● Text
=====
After celebrating Christmas and New Year, garbage usually piles up in many corners of towns and cities. This recurring mess is unacceptable and reflects both weak discipline and a failure of local waste management. The situation demands firm correction, not excuses.
These heaps of trash are not just unsightly; they pose real threats to public health. Rotting food waste attracts rats, flies, and stray animals, while clogged drains invite flooding and disease once the rains come. Communities pay the price through increased illness, foul surroundings, and a degraded living environment that lingers long after the holidays are over.

A disturbing practice worsens the problem: some garbage collectors deliberately skip trash piled along streets and corners. Instead of collecting what is clearly scheduled for pickup, they favor areas where residents are expected to hand over cash. Public streets are then neglected, while garbage inside subdivisions is prioritized because money changes hands there regularly.
=====
(Collected data entries)
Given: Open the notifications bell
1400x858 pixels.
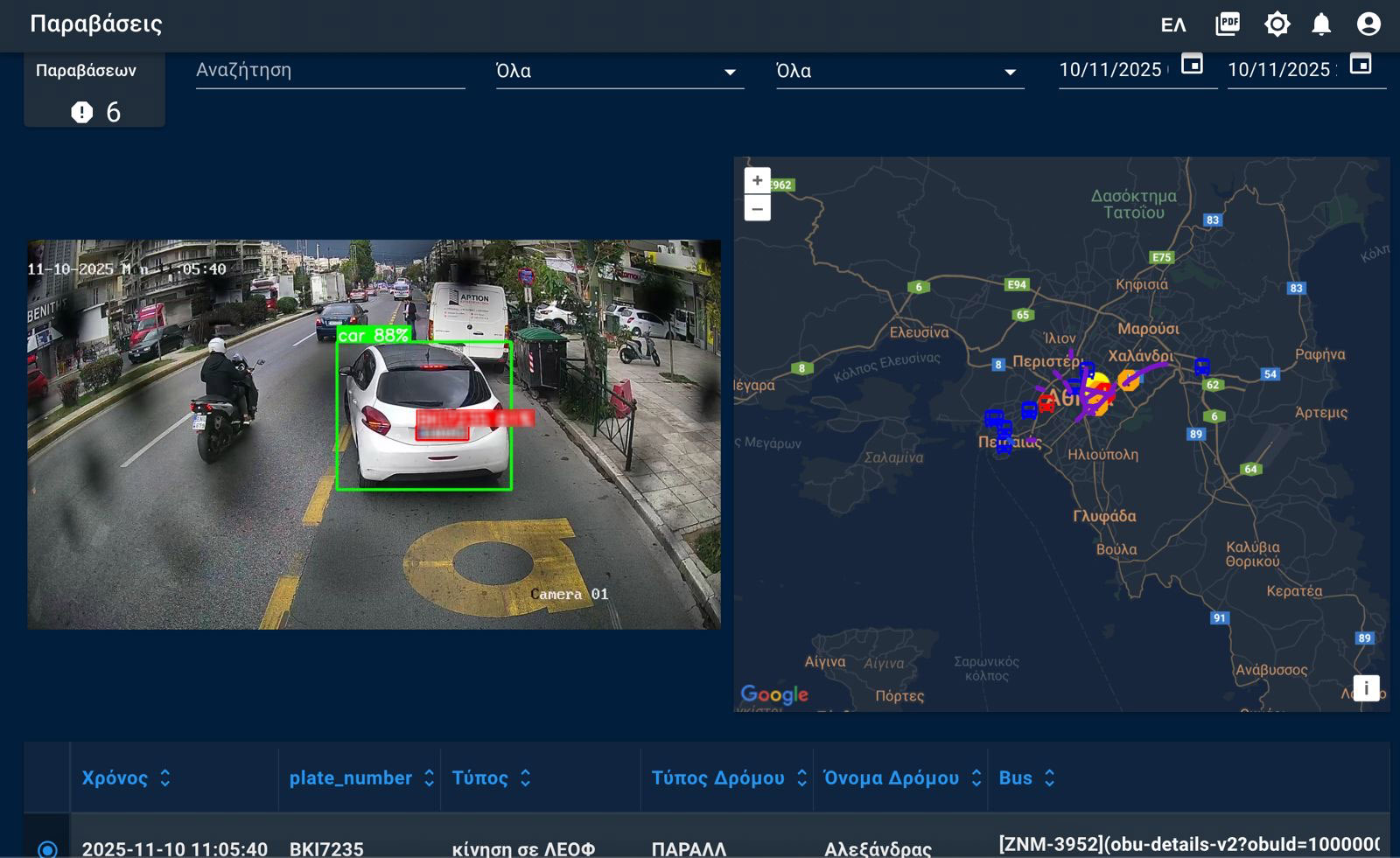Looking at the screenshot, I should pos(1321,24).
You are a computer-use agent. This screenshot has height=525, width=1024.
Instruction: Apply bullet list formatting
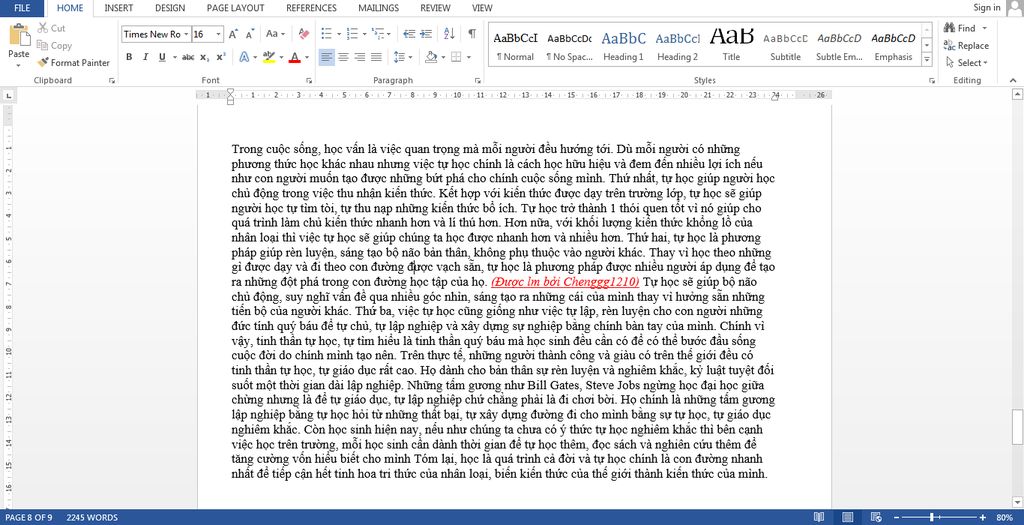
=====
● Problem set
1. According to the text on post-holiday garbage, which areas do some garbage collectors favor instead of collecting the trash piled along streets?
2. Resume the text on post-holiday garbage, starting after its final sentence.

● Outputs in order
1. They favor areas where residents are expected to hand over cash.

2.
This informal payment system turns a public service into a selective privilege. Residents who refuse or cannot afford to pay are left with accumulating waste, while collectors operate with little fear of sanction. Such behavior undermines fairness, violates the purpose of public employment, and exposes local governments’ failure to supervise their own workforce.

Authorities must act decisively by enforcing clear collection routes, monitoring garbage crews, and penalizing both neglect and illegal collections. Transparent reporting systems and strict supervision can end these practices and restore order. Clean streets after the holidays should be the rule, not a favor bought with cash.